Gerek kamera önünde gerekse de arkasında Kürt kadınlar ne tür sorunlarla karşılaşıyor?
Şimdi kameranın yönünü evimizin içine çevirelim, yani Kurdistan’a. Erkekler engelliyor! Evet en yurtseveri, en entelektüeli, en aydını bile kadınların herhangi bir alanda kendini geliştirmesini engelliyor. Biz Kürt kadınlar olarak “bize yol açın” demiyoruz, “bize engel olmayın” diyoruz. Bugün ev içi işler, evin sorumluluğu, çocukların bakımı ve hatta bütün toplumun sorumluluğu da yine kadınların omzunda. Kadın, tüm bu olumsuzluklar arasında kendisi için bir imkan yaratıp sanat ve sinema alanına girse bile erkek onun tüm motivasyonunu kırıyor. Kadın sanatçıları küçük görüyor, beğenmiyor, cahil görüyor ve kadının o alanda var olmasına, kendini geliştirmesine izin vermiyor. Buna kamera önünde de kamera arkasında da bizzat şahit oldum. Alandaki kadın sayısı hem çok az hem de bu alanın yükü çok ağır. Yetmezmiş gibi erkekler bu yükü daha da ağırlaştırıyor. Oyunculuk alanı açısından bunu söyleyebilirim.
Peki sinema filmlerinde Kürt kadın nasıl görünüyor?
Dediğim gibi, Kurdistan başka ülkelere benzemez. Biliyorsun, fotoğraf, sinemada çok önemli bir unsurdur. Örneğin “Kürtler hangi renktir? Sarışın mı, siyah mı, mavi gözlü mü yoksa kara gözlü mü, burunları büyük mü yoksa küçük mü?” gibi soruların yanıtı fotoğraflarla aktarılır. Böyle bir çerçevede bir yönetmen herhangi bir Kürde “Sen hiç Kürde benzemiyorsun” diyebilir? Bir Kürt nasıl Kürde benzemez? Kürt kime benzer? Siyahlara mı?
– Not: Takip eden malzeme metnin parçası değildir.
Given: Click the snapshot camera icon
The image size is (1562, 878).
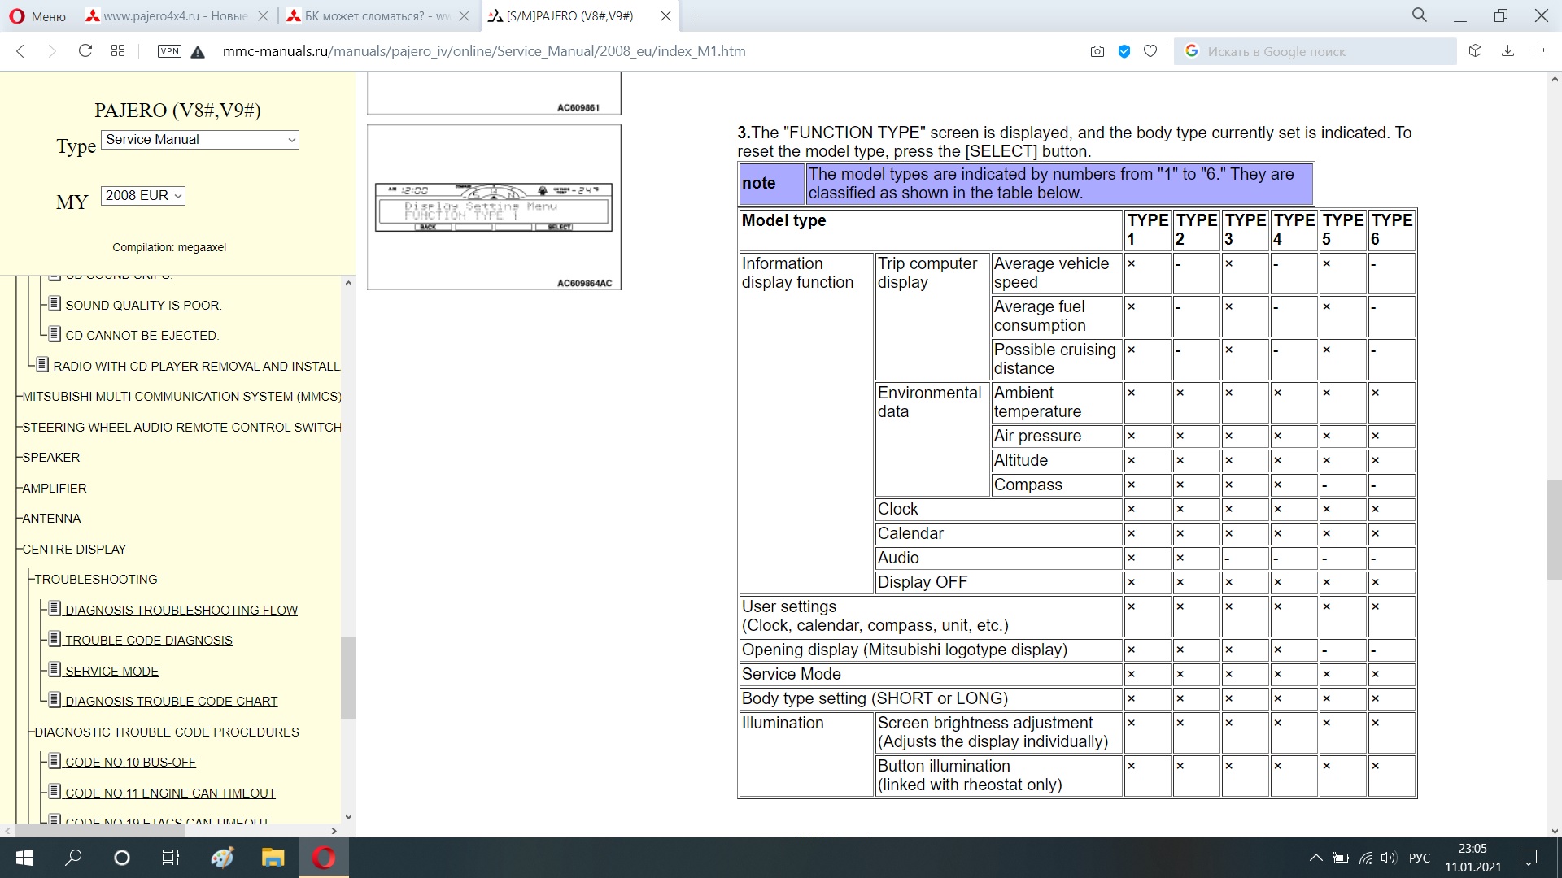Looking at the screenshot, I should coord(1097,51).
Demek istediğim, Zira Kurdistan’da her tipolojide insan var. Sen bir Kürt kadını nasıl olur da bir tipolojiye sokarsın? Bunun da dışında; çoğunlukla kadınlardan beklenen tipoloji zaten egemenler tarafından belirlenmiştir. Mesele fiziki güzellik değil, mesele Kürt kadının zihinlerde yer ediş biçimidir. Bu konuda ağırıma yalnızca bir şey gidiyor. Bir Kürt fiziken nasıl Kürde benzemez? Yani, evet, bir kadın asimile olmuş olabilir, Avrupai bir hayat sürüyor olabilir fakat yine de o kadın yüzüyle, gözüyle, burnuyla ve bütün fiziğiyle hayatın içinde bir Kürt olarak devinir. Sonra bir Kürt erkek kalkıp sana “Kürde benzemiyorsun” diyor. Bana göre bundan büyük hakaret yoktur. Bu self-oryantalizmdir ve böyle bir algıyla bağımsız bir sanat üretilemez.
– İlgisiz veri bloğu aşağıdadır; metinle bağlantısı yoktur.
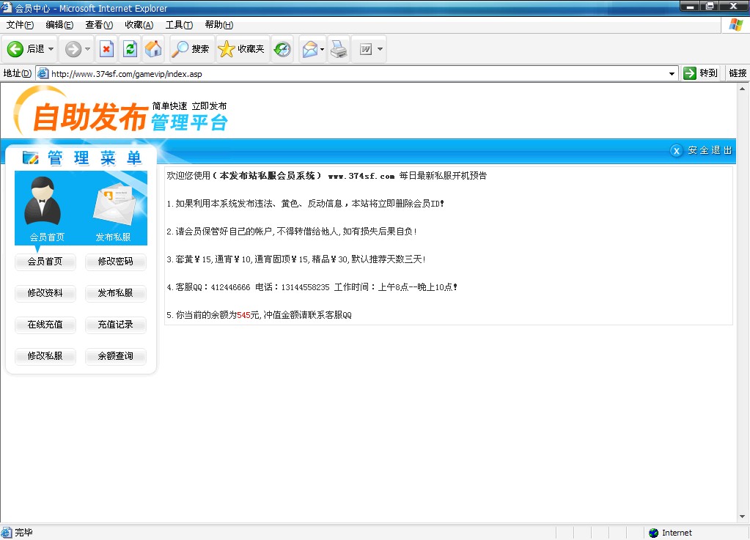Click the IE Stop button icon
Viewport: 750px width, 540px height.
(106, 49)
Bütün bu sorun ve sebepleri bir kenara bırakıp soralım: Eğer kadınlar sanat ve sinema alanında daha etkin ve sayıca da mevcuttan daha çok olabilselerdi nasıl bir değişim olurdu?
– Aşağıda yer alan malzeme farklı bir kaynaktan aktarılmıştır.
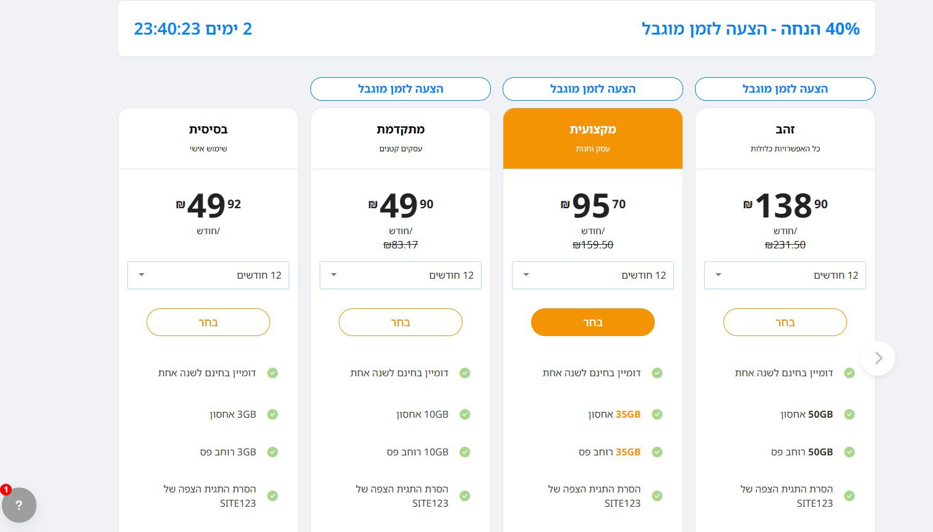Open the Gold plan duration dropdown

[x=785, y=275]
Kendi tecrübelerimden yola çıkarak yanıtlayabilirim bu soruyu. Gerçekten de kadınlar sanat alanına girdiğinde her şey değişiyor. Erkek yönetmenlerle de kadın yönetmenlerle de çalıştım. Kadınlar çok daha sabırlıdır. Kadın oyuncunun ne düşündüğünü hemen anlayabiliyorlar. Oyuncularla konuşup dert ve beklentilerini anlatabiliyorlar. Erkekler öyle değil. Nedendir bilmem ama erkek yönetmenler ‘gizemli’ takılıyorlar. Tiyatroda da sinemada da erkek yönetmen fikirlerini paylaşmaya gerek görmüyor. Onları tartıştırmıyor veya eleştiriye kapatıyor. Çünkü kafalarındakini anlatsalar bile kadınların bunu anlamayacağını düşünüyorlar. Şu ana dek bir sanatçı ve bir oyuncu olarak ben böyle bir şey yaşamadım. Erkek yönetmenlerden böyle şeyler görmedim. Belki benden korkuyorlardır veya beni de kendileri gibi konuya hâkim sanıyorlardır veya belki de bunu bana lütfediyorlardır. (Gülüyor.) Ama çok sefer erkek yönetmenlerin kadın oyuncularla diyaloglarında buna şahit oldum. Talimat verir gibi “şunu yap, şöyle yap” şeklinde diyalog kuruyorlar. Sette de arkadaş çevresinde de, sıradan bir sohbette de bunu yapıyorlar: “mansplaining”
Bu sorunların çözümü ve erkek egemenlikten kurtuluşun yolları üzerine neler söyleyebilirsin?
Erkeklerin teşhir edildiği binlerce konu var. Bunların en iyi ve etkilisi de Kürt Kadın Hareketi tarafından yapıldı. Jineoloji perspektifi bize bir yol sunuyor. O yol bize “kendinize kendi gözlerinizle bakın” diyor. Başkasının gözüyle değil. Çünkü beyaz feminizm bize yetmiyor. Çok kıymetli analiz ve değerlendirmeleri de var ama Kürt kadınlar ve Kurdistan özelinde eksik kalıyorlar. Kürt kadın ve erkek sanatçılar da kendilerine kendi gözleriyle bakabilirlerse hem bir arada barış ve huzur içerisinde yaşarız hem de kendimiz ve Kurdistan için özgürlüğe biraz daha yaklaşabiliriz.